• _Collected data entries_
+--
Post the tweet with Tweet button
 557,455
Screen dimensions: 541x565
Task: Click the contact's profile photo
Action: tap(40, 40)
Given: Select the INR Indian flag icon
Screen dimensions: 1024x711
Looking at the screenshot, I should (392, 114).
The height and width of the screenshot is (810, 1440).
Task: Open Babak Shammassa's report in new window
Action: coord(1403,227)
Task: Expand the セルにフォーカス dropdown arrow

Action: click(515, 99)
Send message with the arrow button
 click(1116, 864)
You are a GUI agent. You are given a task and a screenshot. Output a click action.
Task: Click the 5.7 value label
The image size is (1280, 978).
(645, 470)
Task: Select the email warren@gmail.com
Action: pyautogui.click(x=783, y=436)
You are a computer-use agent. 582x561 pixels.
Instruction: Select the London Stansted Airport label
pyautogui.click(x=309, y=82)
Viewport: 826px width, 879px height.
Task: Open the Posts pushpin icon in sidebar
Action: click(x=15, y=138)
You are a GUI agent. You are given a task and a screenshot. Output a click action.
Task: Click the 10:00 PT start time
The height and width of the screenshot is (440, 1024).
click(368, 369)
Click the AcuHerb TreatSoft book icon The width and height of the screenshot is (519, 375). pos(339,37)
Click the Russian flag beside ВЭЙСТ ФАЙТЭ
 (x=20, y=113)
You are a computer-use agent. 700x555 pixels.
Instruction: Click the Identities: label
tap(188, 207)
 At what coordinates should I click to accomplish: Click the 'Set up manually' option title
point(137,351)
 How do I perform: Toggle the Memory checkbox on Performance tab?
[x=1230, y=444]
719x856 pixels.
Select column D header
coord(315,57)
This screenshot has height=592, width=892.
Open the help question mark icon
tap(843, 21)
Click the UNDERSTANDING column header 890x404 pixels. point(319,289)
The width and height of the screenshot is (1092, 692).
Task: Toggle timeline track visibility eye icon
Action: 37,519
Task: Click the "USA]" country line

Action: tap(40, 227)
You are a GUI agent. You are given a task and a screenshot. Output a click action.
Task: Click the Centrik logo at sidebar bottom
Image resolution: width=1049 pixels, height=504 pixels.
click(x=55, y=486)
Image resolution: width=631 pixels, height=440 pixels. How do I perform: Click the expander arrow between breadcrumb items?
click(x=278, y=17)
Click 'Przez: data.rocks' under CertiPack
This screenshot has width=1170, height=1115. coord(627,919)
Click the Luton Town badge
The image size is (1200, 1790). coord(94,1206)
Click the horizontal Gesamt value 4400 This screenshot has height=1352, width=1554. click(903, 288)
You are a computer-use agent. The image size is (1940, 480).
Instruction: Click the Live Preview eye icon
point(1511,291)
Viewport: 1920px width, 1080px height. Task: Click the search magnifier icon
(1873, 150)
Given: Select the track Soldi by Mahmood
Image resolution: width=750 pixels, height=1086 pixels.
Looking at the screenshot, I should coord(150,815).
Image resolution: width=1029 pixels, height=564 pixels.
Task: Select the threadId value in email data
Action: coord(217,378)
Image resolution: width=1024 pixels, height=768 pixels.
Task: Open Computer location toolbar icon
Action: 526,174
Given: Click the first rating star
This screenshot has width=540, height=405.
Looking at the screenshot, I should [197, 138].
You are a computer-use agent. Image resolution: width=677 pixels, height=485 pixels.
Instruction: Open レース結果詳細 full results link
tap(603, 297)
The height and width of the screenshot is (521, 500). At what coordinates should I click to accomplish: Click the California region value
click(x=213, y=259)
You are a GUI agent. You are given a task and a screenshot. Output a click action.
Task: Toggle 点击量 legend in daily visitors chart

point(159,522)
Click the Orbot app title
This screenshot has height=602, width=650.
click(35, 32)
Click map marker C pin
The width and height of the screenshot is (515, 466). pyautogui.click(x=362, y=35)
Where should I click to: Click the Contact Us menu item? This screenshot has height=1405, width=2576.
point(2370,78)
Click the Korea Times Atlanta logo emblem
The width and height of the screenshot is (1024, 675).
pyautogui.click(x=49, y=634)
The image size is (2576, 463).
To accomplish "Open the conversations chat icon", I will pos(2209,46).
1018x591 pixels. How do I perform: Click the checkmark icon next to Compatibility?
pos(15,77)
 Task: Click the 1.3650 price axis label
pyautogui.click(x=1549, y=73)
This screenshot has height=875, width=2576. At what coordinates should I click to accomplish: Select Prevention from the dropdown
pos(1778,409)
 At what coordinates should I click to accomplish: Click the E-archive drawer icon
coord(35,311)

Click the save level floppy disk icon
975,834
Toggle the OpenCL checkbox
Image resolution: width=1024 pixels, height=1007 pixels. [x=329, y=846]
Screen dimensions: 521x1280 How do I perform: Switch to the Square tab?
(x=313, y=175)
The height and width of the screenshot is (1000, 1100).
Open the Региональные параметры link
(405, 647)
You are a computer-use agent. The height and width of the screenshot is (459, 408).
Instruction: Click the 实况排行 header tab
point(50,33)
+--
• _WHAT YOU NEED TO DO_
Give back all of the records exactly as they were provided above.

• _EXERCISE RESPONSE_
Post the tweet with Tweet button
 557,455
Screen dimensions: 541x565
Task: Click the contact's profile photo
Action: tap(40, 40)
Given: Select the INR Indian flag icon
Screen dimensions: 1024x711
Looking at the screenshot, I should (392, 114).
The height and width of the screenshot is (810, 1440).
Task: Open Babak Shammassa's report in new window
Action: coord(1403,227)
Task: Expand the セルにフォーカス dropdown arrow

Action: click(515, 99)
Send message with the arrow button
 click(1116, 864)
You are a GUI agent. You are given a task and a screenshot. Output a click action.
Task: Click the 5.7 value label
The image size is (1280, 978).
(645, 470)
Task: Select the email warren@gmail.com
Action: pyautogui.click(x=783, y=436)
You are a computer-use agent. 582x561 pixels.
Instruction: Select the London Stansted Airport label
pyautogui.click(x=309, y=82)
Viewport: 826px width, 879px height.
Task: Open the Posts pushpin icon in sidebar
Action: click(x=15, y=138)
You are a GUI agent. You are given a task and a screenshot. Output a click action.
Task: Click the 10:00 PT start time
The height and width of the screenshot is (440, 1024).
click(368, 369)
Click the AcuHerb TreatSoft book icon The width and height of the screenshot is (519, 375). pos(339,37)
Click the Russian flag beside ВЭЙСТ ФАЙТЭ
 (x=20, y=113)
You are a computer-use agent. 700x555 pixels.
Instruction: Click the Identities: label
tap(188, 207)
 At what coordinates should I click to accomplish: Click the 'Set up manually' option title
point(137,351)
 How do I perform: Toggle the Memory checkbox on Performance tab?
[x=1230, y=444]
719x856 pixels.
Select column D header
coord(315,57)
This screenshot has height=592, width=892.
Open the help question mark icon
tap(843, 21)
Click the UNDERSTANDING column header 890x404 pixels. point(319,289)
The width and height of the screenshot is (1092, 692).
Task: Toggle timeline track visibility eye icon
Action: 37,519
Task: Click the "USA]" country line

Action: tap(40, 227)
You are a GUI agent. You are given a task and a screenshot. Output a click action.
Task: Click the Centrik logo at sidebar bottom
Image resolution: width=1049 pixels, height=504 pixels.
click(x=55, y=486)
Image resolution: width=631 pixels, height=440 pixels. How do I perform: Click the expander arrow between breadcrumb items?
click(x=278, y=17)
Click 'Przez: data.rocks' under CertiPack
This screenshot has width=1170, height=1115. coord(627,919)
Click the Luton Town badge
The image size is (1200, 1790). coord(94,1206)
Click the horizontal Gesamt value 4400 This screenshot has height=1352, width=1554. click(903, 288)
You are a computer-use agent. The image size is (1940, 480).
Instruction: Click the Live Preview eye icon
point(1511,291)
Viewport: 1920px width, 1080px height. Task: Click the search magnifier icon
(1873, 150)
Given: Select the track Soldi by Mahmood
Image resolution: width=750 pixels, height=1086 pixels.
Looking at the screenshot, I should coord(150,815).
Image resolution: width=1029 pixels, height=564 pixels.
Task: Select the threadId value in email data
Action: coord(217,378)
Image resolution: width=1024 pixels, height=768 pixels.
Task: Open Computer location toolbar icon
Action: 526,174
Given: Click the first rating star
This screenshot has width=540, height=405.
Looking at the screenshot, I should [197, 138].
You are a computer-use agent. Image resolution: width=677 pixels, height=485 pixels.
Instruction: Open レース結果詳細 full results link
tap(603, 297)
The height and width of the screenshot is (521, 500). At what coordinates should I click to accomplish: Click the California region value
click(x=213, y=259)
You are a GUI agent. You are given a task and a screenshot. Output a click action.
Task: Toggle 点击量 legend in daily visitors chart

point(159,522)
Click the Orbot app title
This screenshot has height=602, width=650.
click(35, 32)
Click map marker C pin
The width and height of the screenshot is (515, 466). pyautogui.click(x=362, y=35)
Where should I click to: Click the Contact Us menu item? This screenshot has height=1405, width=2576.
point(2370,78)
Click the Korea Times Atlanta logo emblem
The width and height of the screenshot is (1024, 675).
pyautogui.click(x=49, y=634)
The image size is (2576, 463).
To accomplish "Open the conversations chat icon", I will pos(2209,46).
1018x591 pixels. How do I perform: Click the checkmark icon next to Compatibility?
pos(15,77)
 Task: Click the 1.3650 price axis label
pyautogui.click(x=1549, y=73)
This screenshot has height=875, width=2576. At what coordinates should I click to accomplish: Select Prevention from the dropdown
pos(1778,409)
 At what coordinates should I click to accomplish: Click the E-archive drawer icon
coord(35,311)

Click the save level floppy disk icon
975,834
Toggle the OpenCL checkbox
Image resolution: width=1024 pixels, height=1007 pixels. [x=329, y=846]
Screen dimensions: 521x1280 How do I perform: Switch to the Square tab?
(x=313, y=175)
The height and width of the screenshot is (1000, 1100).
Open the Региональные параметры link
(405, 647)
You are a computer-use agent. The height and width of the screenshot is (459, 408).
Instruction: Click the 实况排行 header tab
point(50,33)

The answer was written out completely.